Some weeks you don't leap off the edge — you walk away from it. And that takes more courage.
Good morning. It's Friday, and we made it to the edge again — but this week felt different, didn't it? This wasn't a week of big leaps and open arms. This was a week of discernment. Of realizing what no longer deserves your energy, standing firm in who you are, and quietly, deliberately, choosing your own path forward. The candle is lit. The cards are on the table. Let's close this one out right. 🕯️
🕯️ The Candle Is Lit
One candle this week. That's enough.
📖 The Word
"The eye cannot say unto the hand, I have no need of thee: nor again the head to the feet, I have no need of you."
1 Corinthians 12:21 — KJV
Paul wasn't writing to people who had it all figured out. He was writing to a community that had decided some gifts mattered more than others — that some members of the body were worth more than the rest. Sound familiar? The hand doesn't get to tell the eye it's unnecessary. The head doesn't get to dismiss the feet. And yet here we are, week after week, watching people decide which gifts are acceptable and which ones make them uncomfortable. The gift of healing. The gift of discernment.
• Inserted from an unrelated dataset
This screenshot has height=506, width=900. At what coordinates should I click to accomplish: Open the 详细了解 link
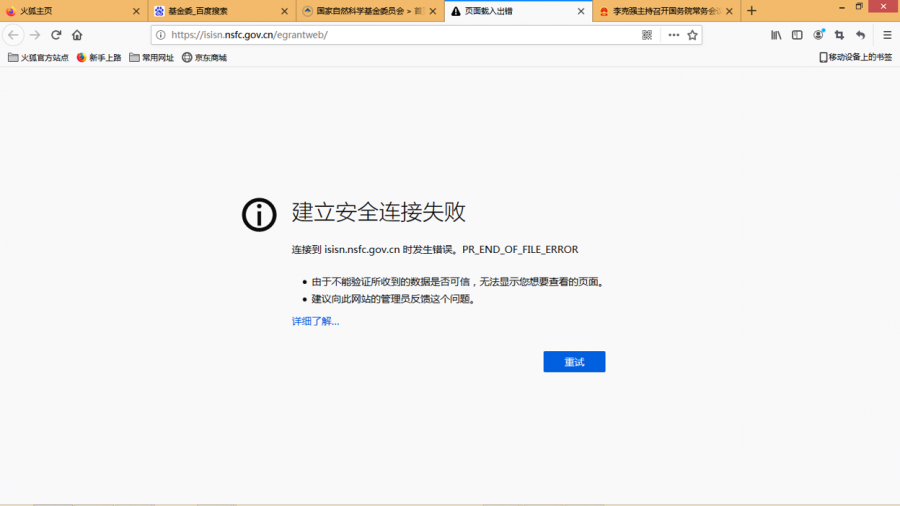click(x=315, y=321)
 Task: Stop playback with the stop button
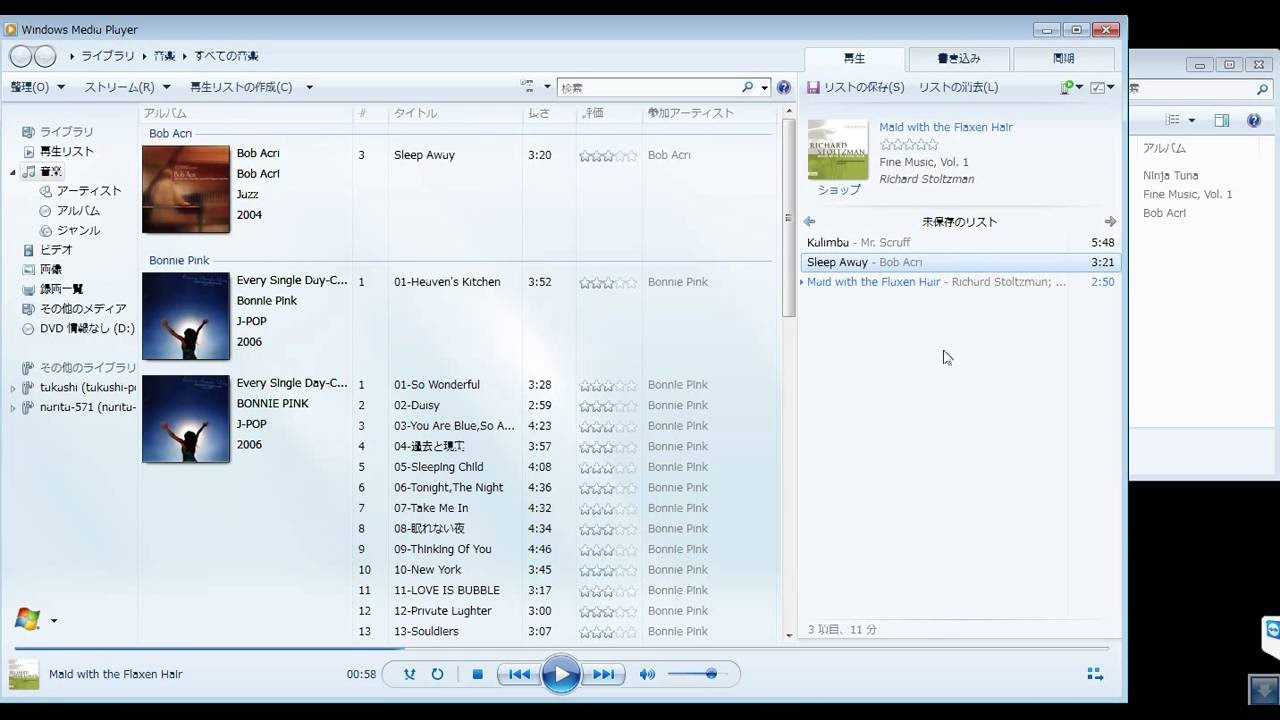(477, 674)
The gift of knowing. God put the body together the way He saw fit — giving greater honor to the parts that lacked it. What someone else doesn't understand about you is not your problem to solve. If I want him to remain until I come, what is that to you? (John 21:22) Your gifts are between you and God. That's the only conversation that requires your full attention.
🃏 The Cards
Three cards this week, and they told the story of the week before I even sat down to write it.
The Eight of Cups is not a dramatic exit. It's the quiet one — the figure on the card who turns their back on the cups they built and walks toward something higher, something more. No fanfare. No confrontation. Just the clear-eyed recognition that something has run its course, and the grace to leave it where it stands. This week asked for that. Maybe it was a conversation that wasn't worth having. Maybe it was a situation where the noise wasn't your noise to carry. Whatever it was — you saw it, and you chose the high road. That's not defeat. That's wisdom with its walking shoes on.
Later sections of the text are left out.